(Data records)
━━━

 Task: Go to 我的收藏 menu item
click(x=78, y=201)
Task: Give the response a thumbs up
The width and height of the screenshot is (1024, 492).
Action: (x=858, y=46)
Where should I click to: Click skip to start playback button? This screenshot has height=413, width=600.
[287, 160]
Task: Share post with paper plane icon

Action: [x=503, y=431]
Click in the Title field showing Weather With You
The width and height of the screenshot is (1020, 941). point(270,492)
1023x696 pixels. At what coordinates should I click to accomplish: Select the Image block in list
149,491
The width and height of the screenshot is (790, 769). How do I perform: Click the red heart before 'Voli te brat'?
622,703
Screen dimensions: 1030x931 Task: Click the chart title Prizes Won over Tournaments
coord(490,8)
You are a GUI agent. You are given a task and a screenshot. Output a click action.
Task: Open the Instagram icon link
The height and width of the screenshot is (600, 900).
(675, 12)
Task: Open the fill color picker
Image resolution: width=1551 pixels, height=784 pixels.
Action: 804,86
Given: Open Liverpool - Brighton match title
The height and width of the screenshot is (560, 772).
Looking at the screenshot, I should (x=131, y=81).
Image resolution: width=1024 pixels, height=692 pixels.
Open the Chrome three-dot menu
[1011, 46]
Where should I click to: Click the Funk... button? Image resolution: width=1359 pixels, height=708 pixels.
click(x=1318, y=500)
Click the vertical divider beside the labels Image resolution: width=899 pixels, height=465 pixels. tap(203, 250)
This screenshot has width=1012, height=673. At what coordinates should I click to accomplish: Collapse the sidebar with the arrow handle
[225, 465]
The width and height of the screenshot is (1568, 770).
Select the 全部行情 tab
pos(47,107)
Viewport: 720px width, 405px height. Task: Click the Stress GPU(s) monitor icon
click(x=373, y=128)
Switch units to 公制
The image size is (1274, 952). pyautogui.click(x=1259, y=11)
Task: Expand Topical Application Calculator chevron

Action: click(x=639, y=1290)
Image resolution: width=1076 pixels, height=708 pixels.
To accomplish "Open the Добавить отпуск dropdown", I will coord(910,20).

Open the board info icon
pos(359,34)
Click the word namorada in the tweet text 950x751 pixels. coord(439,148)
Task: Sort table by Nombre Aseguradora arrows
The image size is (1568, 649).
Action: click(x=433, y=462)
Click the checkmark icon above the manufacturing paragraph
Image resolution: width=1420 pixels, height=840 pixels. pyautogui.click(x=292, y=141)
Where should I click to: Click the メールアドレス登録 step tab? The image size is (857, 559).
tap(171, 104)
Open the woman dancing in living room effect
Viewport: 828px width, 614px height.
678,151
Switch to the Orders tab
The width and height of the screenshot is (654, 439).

━━━

Task requirements: Only these are to be transcribed: the line with "Image resolution: width=1076" and every line after it through the last line of the entries, each exactly.

Solution for this task:
Image resolution: width=1076 pixels, height=708 pixels.
To accomplish "Open the Добавить отпуск dropdown", I will coord(910,20).

Open the board info icon
pos(359,34)
Click the word namorada in the tweet text 950x751 pixels. coord(439,148)
Task: Sort table by Nombre Aseguradora arrows
The image size is (1568, 649).
Action: click(x=433, y=462)
Click the checkmark icon above the manufacturing paragraph
Image resolution: width=1420 pixels, height=840 pixels. pyautogui.click(x=292, y=141)
Where should I click to: Click the メールアドレス登録 step tab? The image size is (857, 559).
tap(171, 104)
Open the woman dancing in living room effect
Viewport: 828px width, 614px height.
678,151
Switch to the Orders tab
The width and height of the screenshot is (654, 439).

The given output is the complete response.